→ **Texto proporcionado**:
****
La
Europa de los mercados
Reconozco que siento
unas ganas incontenibles de reír siempre que escucho al ministro de Asuntos
Exteriores. Me parece que quien está hablando es su doble televisivo del
guiñol. Apenas había comenzado la Cumbre de Barcelona, cuando Piqué ya
profetizaba, calificándola de éxito, y además rotundo.
Más tarde, una vez
finalizadas las sesiones, el propio presidente del Gobierno encomió, aunque es
verdad que brevemente y sin demasiado convencimiento, sus resultados. Rodríguez
Zapatero, por el contrario, los ha tildado de bastante modestos. Todo depende
de qué gorro lleve uno puesto.
Lo cierto es que los
únicos que pueden hablar de éxito son los manifestantes; hecho que debería
hacer reflexionar a los mandatarios europeos. En una etapa de escepticismo, en
la que no hay nada que movilice al personal, congregar a cerca de quinientas
mil personas es señal inequívoca de que algo va mal en Europa y expresión de
que el discurso oficial en esta materia no convence.
Es posible que la
mayoría de los ciudadanos no sepan rebatir los argumentos económicos, pero
intuyen que el camino que se está siguiendo representa un retroceso en las
conquistas sociales que hasta ahora habían disfrutado y en los derechos
laborales que creían consolidados. ¿Cómo van a entusiasmarse cuando se coloca
como meta última hacer de Europa la zona más competitiva del mundo? No se trata
de ser los más felices, honestos, desarrollados, cultos... No, se pretende
únicamente que seamos lo más competitivos. Este es el fin y todo lo demás,
medios. Éste es el altar al que se exige sacrificar los valores sociales que
han caracterizado a Europa.
****
→ **Material de partida**:
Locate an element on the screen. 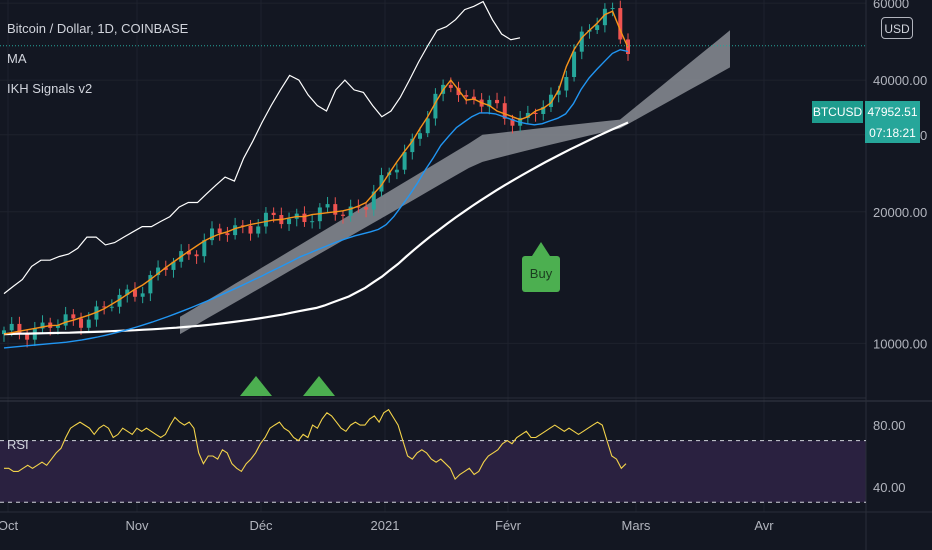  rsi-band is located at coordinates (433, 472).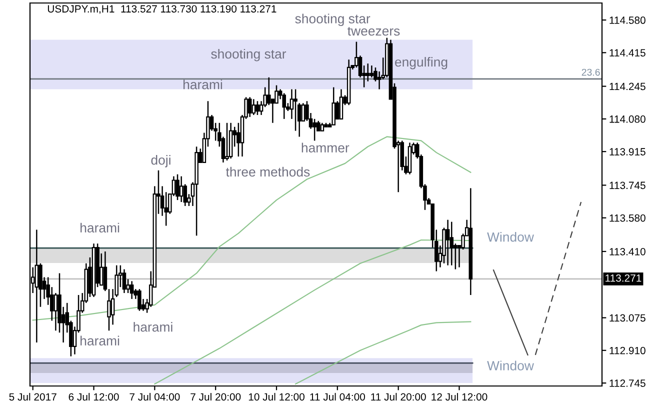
****
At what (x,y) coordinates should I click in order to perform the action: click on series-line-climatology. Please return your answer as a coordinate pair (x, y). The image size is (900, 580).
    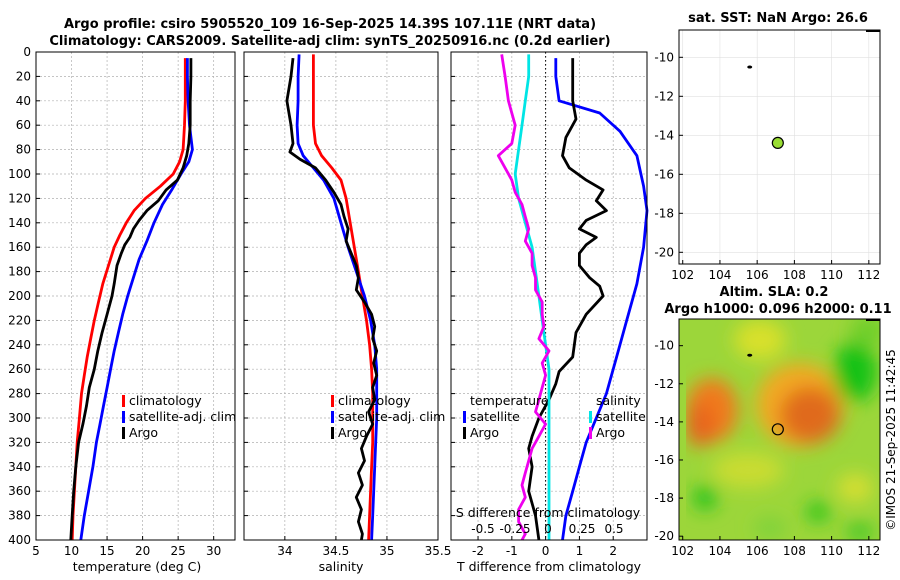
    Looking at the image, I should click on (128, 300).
****
Contesta las siguientes preguntas sobre el texto de la Cumbre de Barcelona y numera cada respuesta igual que su pregunta.
1. ¿Cómo calificó Piqué la cumbre cuando apenas había comenzado?
2. ¿Cuántas personas, aproximadamente, congregaron los manifestantes?
3. ¿Qué se coloca como meta última para Europa?

1. De éxito, y además rotundo.
2. Cerca de quinientas mil personas.
3. Hacer de Europa la zona más competitiva del mundo.